A new report indicated that cancer rates in the US are continually dropping by at almost one percent per year. Moreover, the same study found out that cancer-related deaths are also going down by 1.6 per cent annually. This trend was observed between 2003 and 2007.

The researchers also noted that this is the first time they observed a decrease in the death rate of women with lung cancer. Lynn Ries, co-author of the report, said that the decline we are seeing right now is caused by women quitting smoking.

The report was conducted by several researchers from different groups; one of which is the American Cancer Society. The report was published online on the Journal of the National Cancer Institute, Thursday.

Unfortunately, even though there is a notable decrease in cancer rates among adults, the same is not true among children. In fact, there are increasing numbers of diagnosed cancer patients in children. Ries, however, pointed out that death rates among children decreased.

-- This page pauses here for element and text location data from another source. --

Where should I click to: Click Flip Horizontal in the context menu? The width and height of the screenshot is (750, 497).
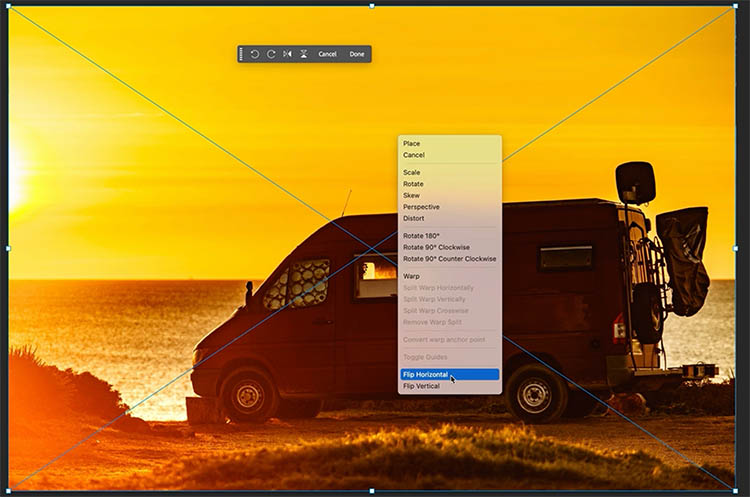[426, 374]

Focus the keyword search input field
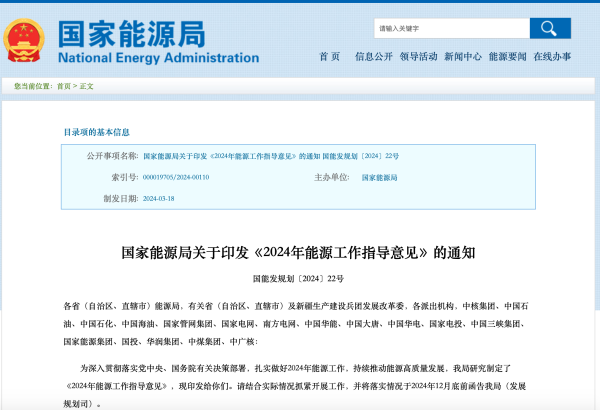click(x=450, y=28)
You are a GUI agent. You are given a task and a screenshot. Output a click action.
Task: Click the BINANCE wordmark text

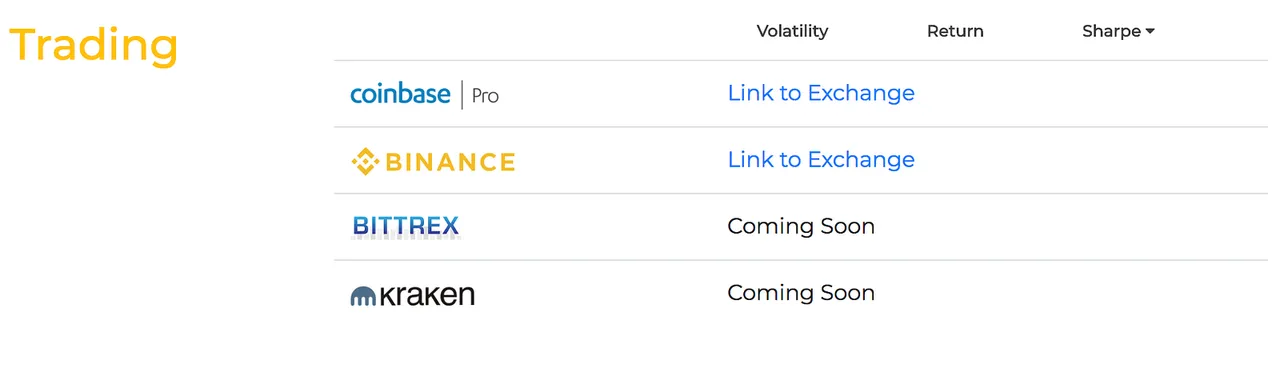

She also said that the reason for the rise in the occurrence of cancer among children is still unclear.

If there are changes in variables among women and children with cancer, the numbers remained the same among men. The report said that there could have been a decrease in cancer diagnosis among men, only that the statistics of prostate cancer has raised.

Ries said that this report was particularly difficult to organize because cancer is not just one disease. There are different kinds of cancer and some of them increase in number, while others decrease. She also said that men and women follow different kinds of trends in terms of cancer diagnosis.